Listed records below:
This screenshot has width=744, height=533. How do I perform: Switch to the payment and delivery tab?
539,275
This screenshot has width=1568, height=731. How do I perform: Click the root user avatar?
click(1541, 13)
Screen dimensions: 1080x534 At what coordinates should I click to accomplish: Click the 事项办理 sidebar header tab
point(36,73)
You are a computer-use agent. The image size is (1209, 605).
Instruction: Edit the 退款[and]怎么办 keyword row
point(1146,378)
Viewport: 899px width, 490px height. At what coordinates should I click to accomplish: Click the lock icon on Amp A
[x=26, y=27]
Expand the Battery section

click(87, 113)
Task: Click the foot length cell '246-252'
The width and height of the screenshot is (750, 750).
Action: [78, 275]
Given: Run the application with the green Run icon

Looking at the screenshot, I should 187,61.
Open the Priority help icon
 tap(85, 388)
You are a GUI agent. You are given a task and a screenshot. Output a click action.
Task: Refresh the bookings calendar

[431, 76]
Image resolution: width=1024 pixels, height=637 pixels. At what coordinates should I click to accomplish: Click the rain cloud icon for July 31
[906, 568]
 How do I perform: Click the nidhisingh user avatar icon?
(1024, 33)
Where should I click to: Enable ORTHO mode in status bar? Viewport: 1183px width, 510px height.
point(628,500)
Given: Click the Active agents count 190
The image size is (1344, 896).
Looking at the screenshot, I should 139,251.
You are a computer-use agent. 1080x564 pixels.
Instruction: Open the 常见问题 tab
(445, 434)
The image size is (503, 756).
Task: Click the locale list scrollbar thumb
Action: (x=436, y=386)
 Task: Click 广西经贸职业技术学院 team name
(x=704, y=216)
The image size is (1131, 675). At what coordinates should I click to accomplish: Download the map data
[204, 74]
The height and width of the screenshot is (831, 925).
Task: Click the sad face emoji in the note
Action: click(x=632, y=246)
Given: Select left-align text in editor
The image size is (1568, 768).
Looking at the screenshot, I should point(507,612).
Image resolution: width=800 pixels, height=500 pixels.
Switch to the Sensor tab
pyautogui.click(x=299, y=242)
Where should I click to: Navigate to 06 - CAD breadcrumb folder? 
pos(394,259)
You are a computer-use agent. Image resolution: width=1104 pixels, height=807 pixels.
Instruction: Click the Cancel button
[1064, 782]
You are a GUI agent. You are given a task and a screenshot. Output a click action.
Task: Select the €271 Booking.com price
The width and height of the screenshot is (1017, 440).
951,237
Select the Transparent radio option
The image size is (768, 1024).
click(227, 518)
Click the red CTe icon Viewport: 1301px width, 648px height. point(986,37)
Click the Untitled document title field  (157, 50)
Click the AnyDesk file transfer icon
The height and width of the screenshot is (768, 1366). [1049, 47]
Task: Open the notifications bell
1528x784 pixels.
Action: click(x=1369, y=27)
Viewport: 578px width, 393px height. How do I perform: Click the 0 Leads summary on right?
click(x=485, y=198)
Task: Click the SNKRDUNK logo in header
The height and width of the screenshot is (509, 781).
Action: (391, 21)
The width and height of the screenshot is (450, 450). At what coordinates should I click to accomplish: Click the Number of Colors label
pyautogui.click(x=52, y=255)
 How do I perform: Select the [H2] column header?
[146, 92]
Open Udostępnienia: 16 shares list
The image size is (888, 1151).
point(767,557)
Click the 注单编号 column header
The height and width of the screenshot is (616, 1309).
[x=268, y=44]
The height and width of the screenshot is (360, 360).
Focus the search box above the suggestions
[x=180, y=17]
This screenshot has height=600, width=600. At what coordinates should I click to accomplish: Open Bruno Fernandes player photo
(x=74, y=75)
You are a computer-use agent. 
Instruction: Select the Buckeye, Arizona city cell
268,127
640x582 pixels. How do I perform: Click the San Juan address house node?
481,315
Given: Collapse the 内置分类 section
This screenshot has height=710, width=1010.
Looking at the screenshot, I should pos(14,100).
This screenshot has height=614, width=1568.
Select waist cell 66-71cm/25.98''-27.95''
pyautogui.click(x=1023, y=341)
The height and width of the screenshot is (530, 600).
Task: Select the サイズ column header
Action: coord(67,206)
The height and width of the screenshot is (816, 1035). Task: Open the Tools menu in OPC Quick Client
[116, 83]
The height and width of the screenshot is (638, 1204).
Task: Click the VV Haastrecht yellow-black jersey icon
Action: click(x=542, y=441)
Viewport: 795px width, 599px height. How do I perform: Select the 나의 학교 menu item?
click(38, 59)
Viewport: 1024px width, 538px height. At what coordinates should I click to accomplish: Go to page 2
End of Listed records.
*Work instructions*:
The full set of entries must be printed again without any alteration.

*Solution*:
This screenshot has width=744, height=533. How do I perform: Switch to the payment and delivery tab?
539,275
This screenshot has width=1568, height=731. How do I perform: Click the root user avatar?
click(1541, 13)
Screen dimensions: 1080x534 At what coordinates should I click to accomplish: Click the 事项办理 sidebar header tab
point(36,73)
You are a computer-use agent. The image size is (1209, 605).
Instruction: Edit the 退款[and]怎么办 keyword row
point(1146,378)
Viewport: 899px width, 490px height. At what coordinates should I click to accomplish: Click the lock icon on Amp A
[x=26, y=27]
Expand the Battery section

click(87, 113)
Task: Click the foot length cell '246-252'
The width and height of the screenshot is (750, 750).
Action: [78, 275]
Given: Run the application with the green Run icon

Looking at the screenshot, I should 187,61.
Open the Priority help icon
 tap(85, 388)
You are a GUI agent. You are given a task and a screenshot. Output a click action.
Task: Refresh the bookings calendar

[431, 76]
Image resolution: width=1024 pixels, height=637 pixels. At what coordinates should I click to accomplish: Click the rain cloud icon for July 31
[906, 568]
 How do I perform: Click the nidhisingh user avatar icon?
(1024, 33)
Where should I click to: Enable ORTHO mode in status bar? Viewport: 1183px width, 510px height.
point(628,500)
Given: Click the Active agents count 190
The image size is (1344, 896).
Looking at the screenshot, I should 139,251.
You are a computer-use agent. 1080x564 pixels.
Instruction: Open the 常见问题 tab
(445, 434)
The image size is (503, 756).
Task: Click the locale list scrollbar thumb
Action: (x=436, y=386)
 Task: Click 广西经贸职业技术学院 team name
(x=704, y=216)
The image size is (1131, 675). At what coordinates should I click to accomplish: Download the map data
[204, 74]
The height and width of the screenshot is (831, 925).
Task: Click the sad face emoji in the note
Action: click(x=632, y=246)
Given: Select left-align text in editor
The image size is (1568, 768).
Looking at the screenshot, I should point(507,612).
Image resolution: width=800 pixels, height=500 pixels.
Switch to the Sensor tab
pyautogui.click(x=299, y=242)
Where should I click to: Navigate to 06 - CAD breadcrumb folder? 
pos(394,259)
You are a computer-use agent. Image resolution: width=1104 pixels, height=807 pixels.
Instruction: Click the Cancel button
[1064, 782]
You are a GUI agent. You are given a task and a screenshot. Output a click action.
Task: Select the €271 Booking.com price
The width and height of the screenshot is (1017, 440).
951,237
Select the Transparent radio option
The image size is (768, 1024).
click(227, 518)
Click the red CTe icon Viewport: 1301px width, 648px height. point(986,37)
Click the Untitled document title field  (157, 50)
Click the AnyDesk file transfer icon
The height and width of the screenshot is (768, 1366). [1049, 47]
Task: Open the notifications bell
1528x784 pixels.
Action: click(x=1369, y=27)
Viewport: 578px width, 393px height. How do I perform: Click the 0 Leads summary on right?
click(x=485, y=198)
Task: Click the SNKRDUNK logo in header
The height and width of the screenshot is (509, 781).
Action: (391, 21)
The width and height of the screenshot is (450, 450). At what coordinates should I click to accomplish: Click the Number of Colors label
pyautogui.click(x=52, y=255)
 How do I perform: Select the [H2] column header?
[146, 92]
Open Udostępnienia: 16 shares list
The image size is (888, 1151).
point(767,557)
Click the 注单编号 column header
The height and width of the screenshot is (616, 1309).
[x=268, y=44]
The height and width of the screenshot is (360, 360).
Focus the search box above the suggestions
[x=180, y=17]
This screenshot has height=600, width=600. At what coordinates should I click to accomplish: Open Bruno Fernandes player photo
(x=74, y=75)
You are a computer-use agent. 
Instruction: Select the Buckeye, Arizona city cell
268,127
640x582 pixels. How do I perform: Click the San Juan address house node?
481,315
Given: Collapse the 内置分类 section
This screenshot has height=710, width=1010.
Looking at the screenshot, I should pos(14,100).
This screenshot has height=614, width=1568.
Select waist cell 66-71cm/25.98''-27.95''
pyautogui.click(x=1023, y=341)
The height and width of the screenshot is (530, 600).
Task: Select the サイズ column header
Action: coord(67,206)
The height and width of the screenshot is (816, 1035). Task: Open the Tools menu in OPC Quick Client
[116, 83]
The height and width of the screenshot is (638, 1204).
Task: Click the VV Haastrecht yellow-black jersey icon
Action: click(x=542, y=441)
Viewport: 795px width, 599px height. How do I perform: Select the 나의 학교 menu item?
click(38, 59)
Viewport: 1024px width, 538px height. At what coordinates should I click to accomplish: Go to page 2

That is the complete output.